Y precisamente hay que decir algo en relación al mencionado Terray. Ambos alpinistas franceses son guías, pero mientras éste destaca el mayor valor de las empresas que acomete fuera de su trabajo, Rébuffat disfruta especialmente del hecho de realizar ascensiones con varios de sus clientes, y de hecho alguna de las descritas en este libro son así; Rébuffat disfruta “abriendo las puertas de la montaña” a otros, sirviéndoles discretamente el descubrimiento de paisajes y panoramas, programando paradas en aquellos lugares en los que sabe que su acompañante va a impresionarse con las vistas: Le gusta ver la felicidad dibujada en el rostro de su cliente. Muestra con ello un carácter especialmente generoso. No critico con ello a Terray, ni mucho menos; de hecho me parece otro personaje, aparentemente, de una gran nobleza y dignidad; pero sus prioridades eran otras: Él era guía como medio para subsistir estando cerca del lugar que más amaba, las montañas. Rébuffat siente el oficio de guía en sí mismo como el más satisfactorio del mundo.

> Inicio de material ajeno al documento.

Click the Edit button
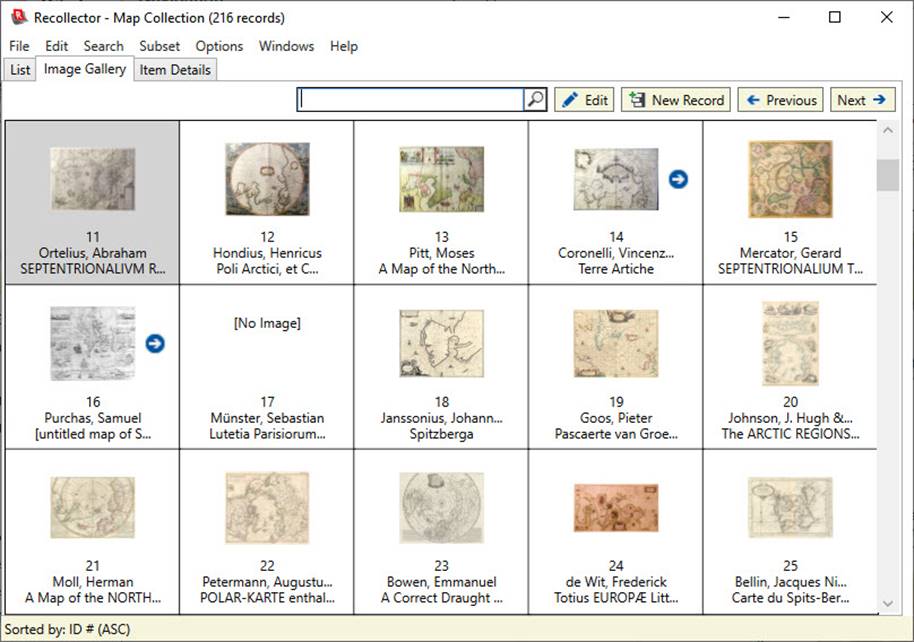Screen dimensions: 914x642 point(583,99)
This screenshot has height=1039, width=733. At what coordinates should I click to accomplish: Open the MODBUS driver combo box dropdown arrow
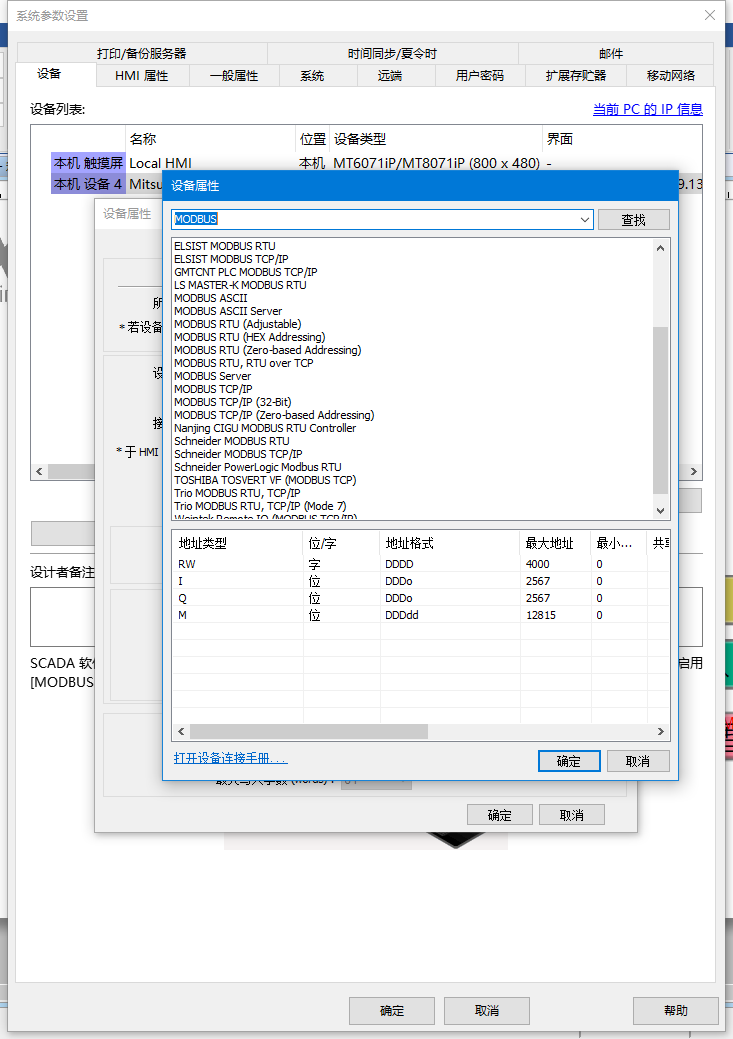tap(585, 219)
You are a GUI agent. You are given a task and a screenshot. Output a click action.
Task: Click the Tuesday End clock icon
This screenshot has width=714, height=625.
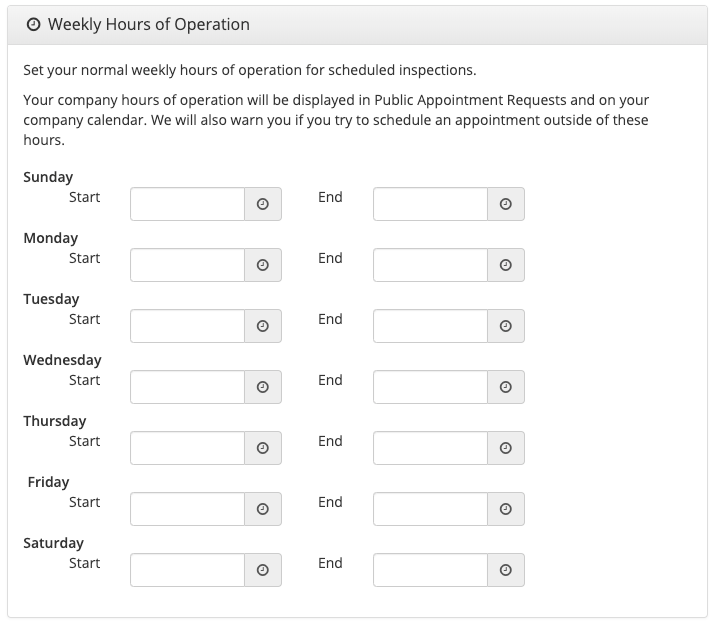click(506, 326)
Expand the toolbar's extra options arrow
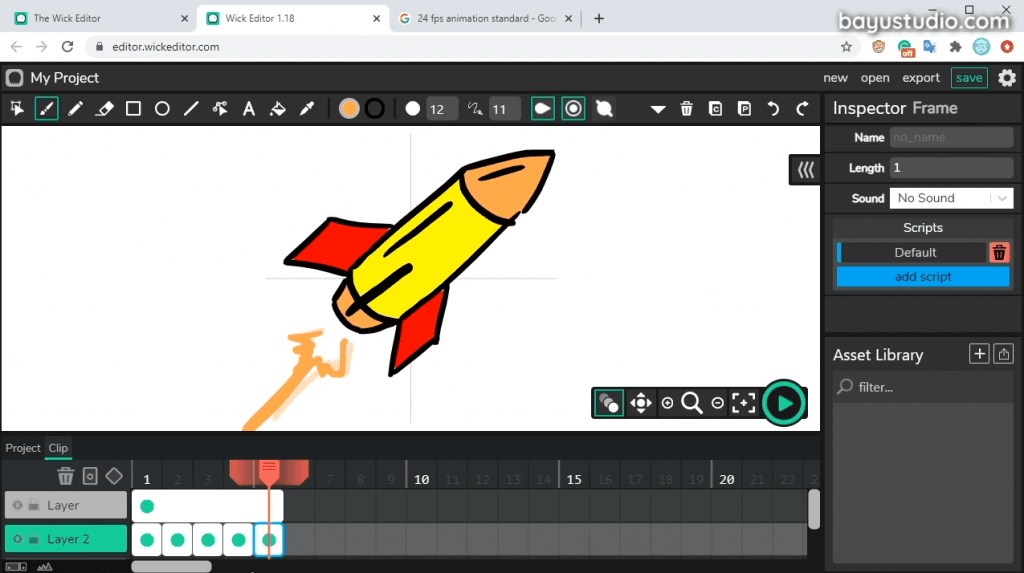Image resolution: width=1024 pixels, height=573 pixels. tap(658, 109)
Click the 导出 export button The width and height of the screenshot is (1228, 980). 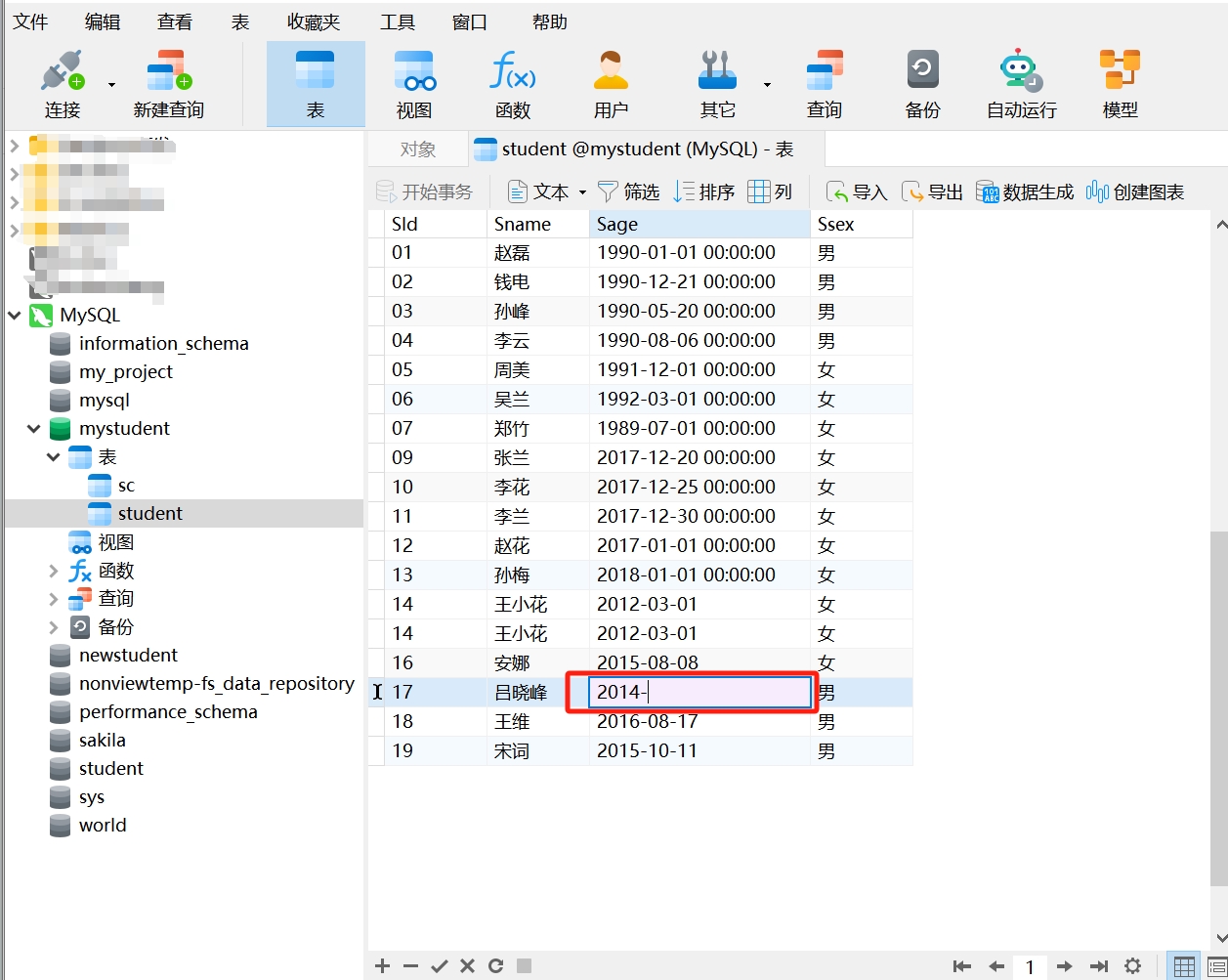click(x=932, y=192)
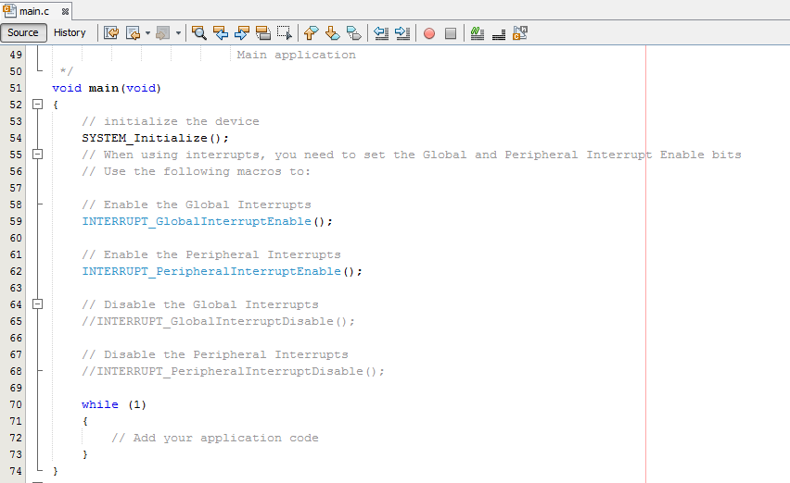Jump to the next find occurrence
Image resolution: width=790 pixels, height=483 pixels.
pyautogui.click(x=241, y=33)
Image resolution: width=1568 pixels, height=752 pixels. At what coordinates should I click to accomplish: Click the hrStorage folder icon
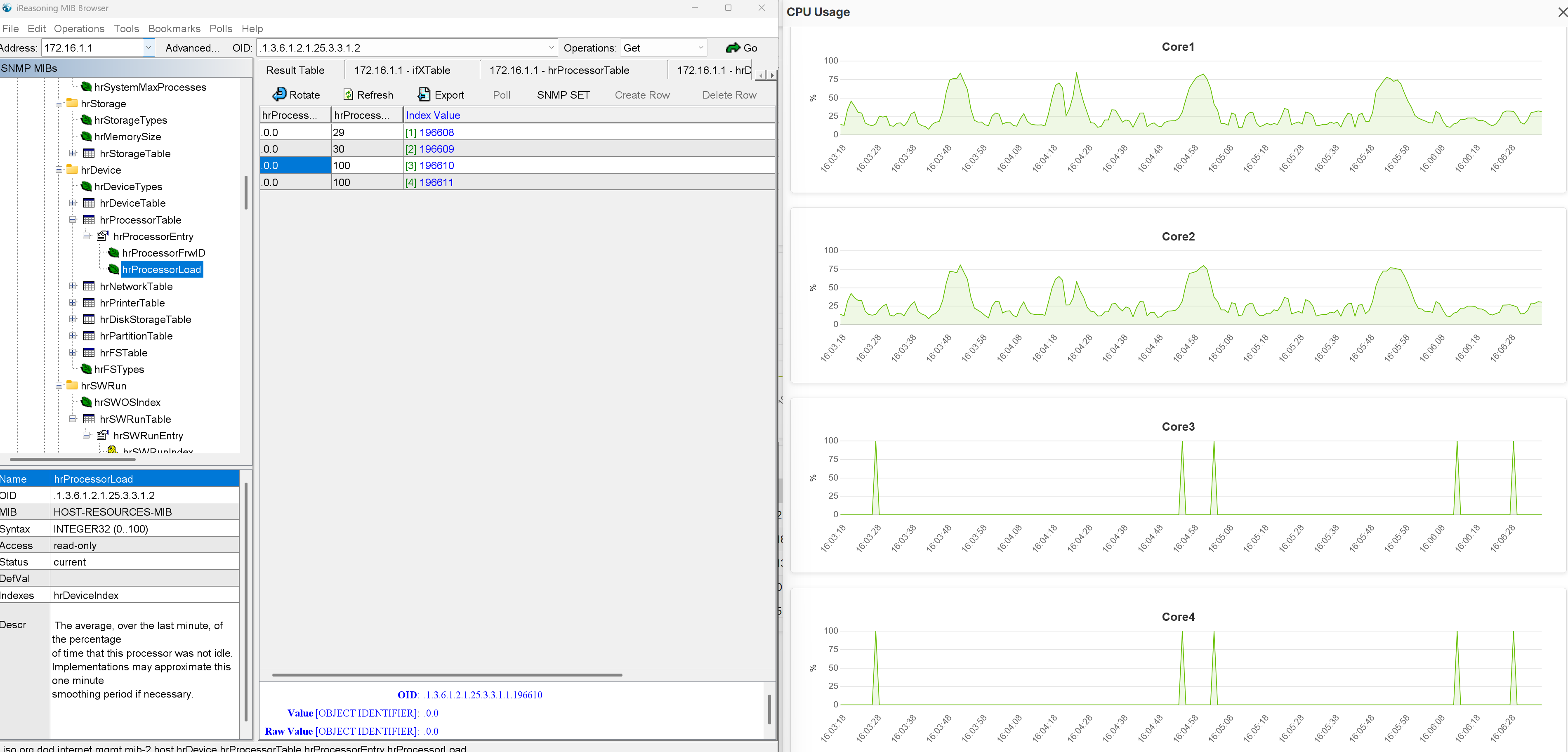coord(72,104)
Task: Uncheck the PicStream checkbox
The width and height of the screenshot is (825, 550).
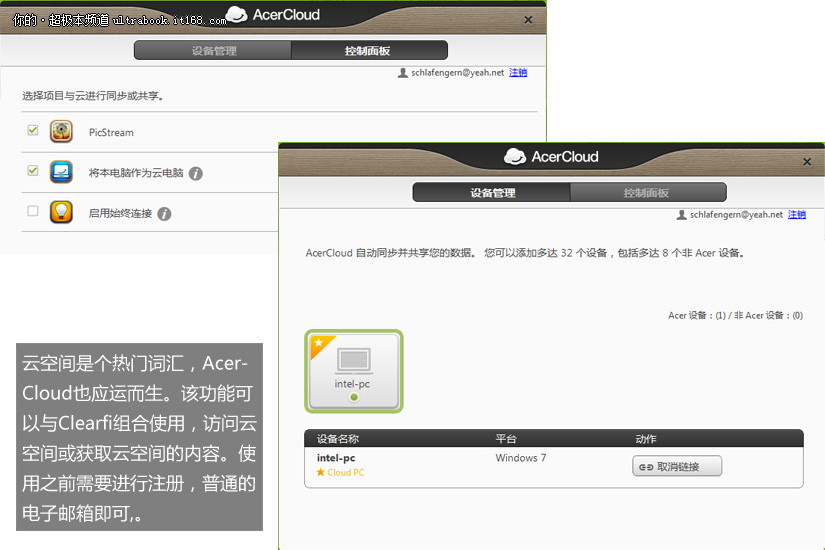Action: coord(33,131)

Con respecto al contenido, a las experiencias alpinas, Estrellas y borrascas logra especial impresión en el lector en aquellos momentos evocados por el propio título del libro, en los vivacs y en la lucha para sobreponerse a las tormentas. Noches en vela en minúsculas repisas colgadas sobre inverosímiles abismos, mientras el agua cala por completo sus ropas y las temperaturas bajan hasta registros difíciles de soportar sin moverse, (o como mínimo difícil es entender cómo se pueden superar situaciones así). Y a pesar de todo, aun queda espacio en la mente y en el espíritu para obtener un beneficio de lo experimentado en esas vivencias. Si no, no se podrían escribir libros como éste.